> **Your instructions**:
Would you please copy the part of the material below that opens with the line containing "Open the settings gear icon" and closes with the line containing "Viewport: 1541px width, 1056px height."? Copy it exactly, and only it.

> **Exercise data**:
+ + + + +

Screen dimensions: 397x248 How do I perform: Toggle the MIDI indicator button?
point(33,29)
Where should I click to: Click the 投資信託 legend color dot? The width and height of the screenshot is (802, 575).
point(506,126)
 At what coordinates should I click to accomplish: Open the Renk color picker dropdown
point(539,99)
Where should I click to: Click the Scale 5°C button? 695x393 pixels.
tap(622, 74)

+ + + + +

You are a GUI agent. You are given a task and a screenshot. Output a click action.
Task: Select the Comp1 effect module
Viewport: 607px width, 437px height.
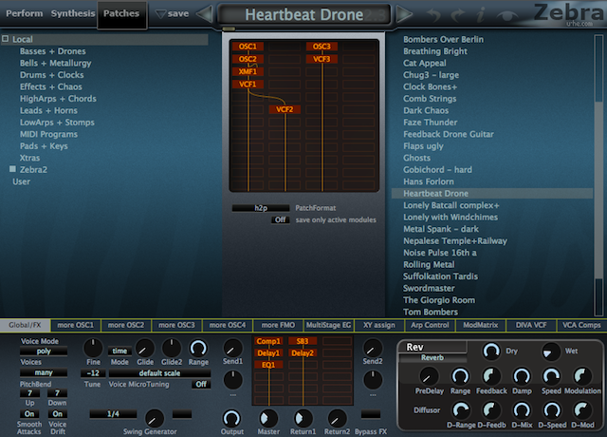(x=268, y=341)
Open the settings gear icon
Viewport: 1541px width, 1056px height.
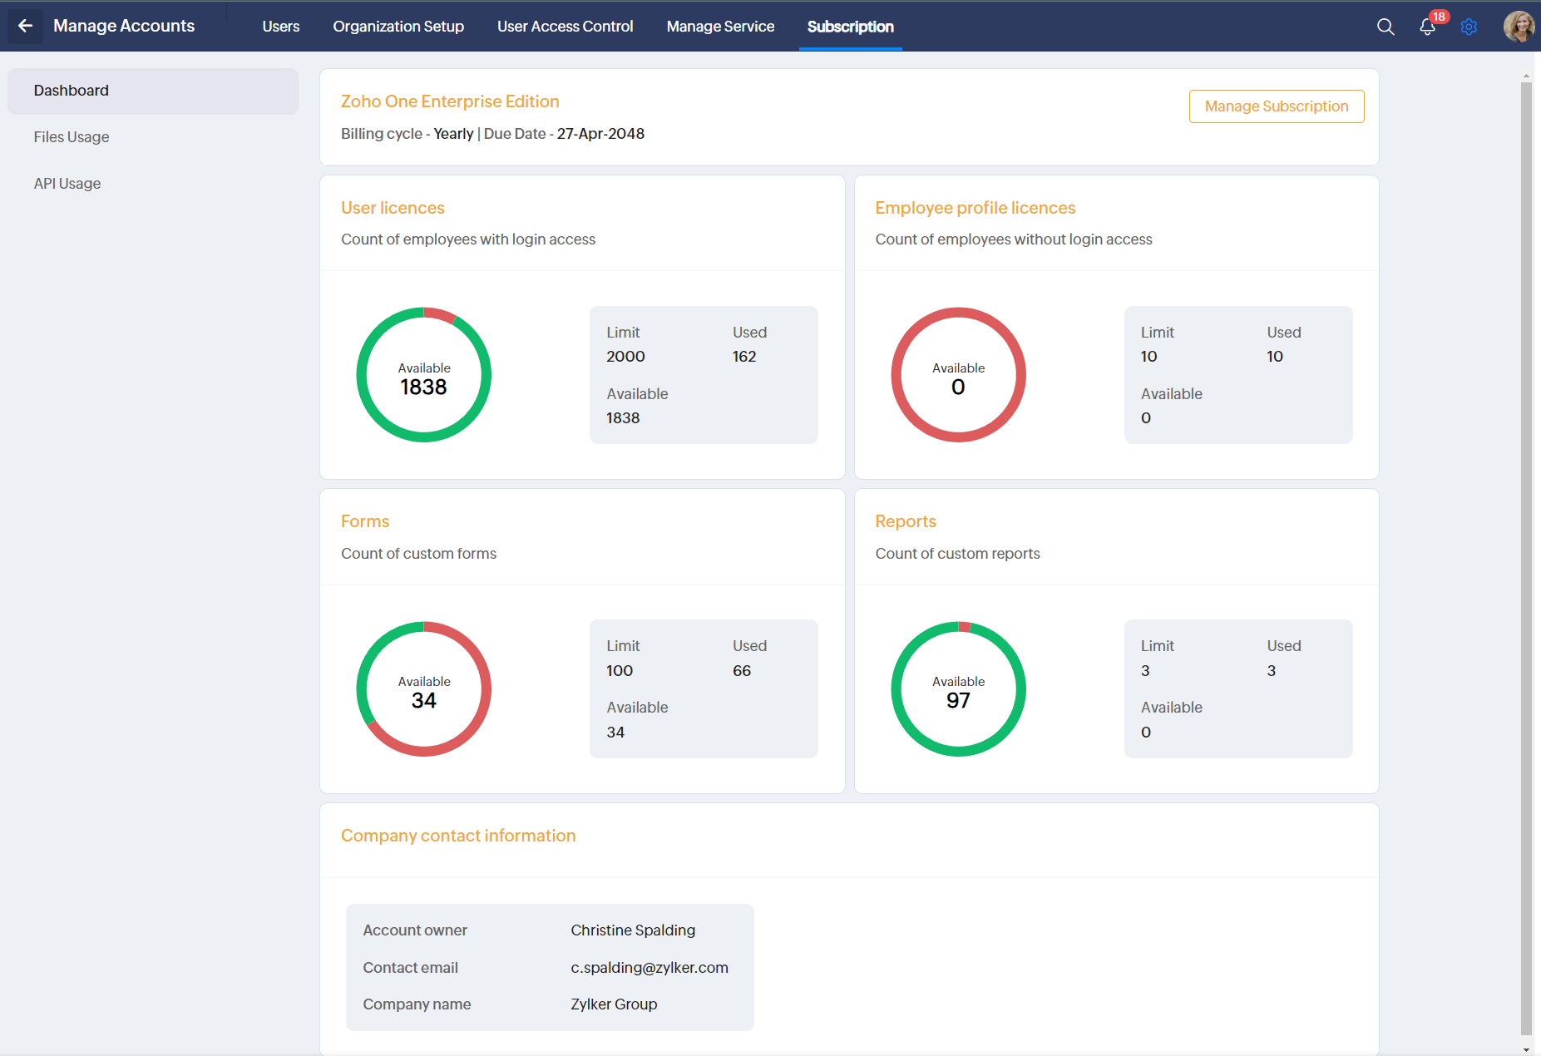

+ + + + +

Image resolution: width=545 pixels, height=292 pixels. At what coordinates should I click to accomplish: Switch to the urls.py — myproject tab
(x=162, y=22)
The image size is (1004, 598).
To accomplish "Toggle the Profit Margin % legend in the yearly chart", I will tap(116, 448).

+ + + + +

> **Answer below**:
Open the settings gear icon
Viewport: 1541px width, 1056px height.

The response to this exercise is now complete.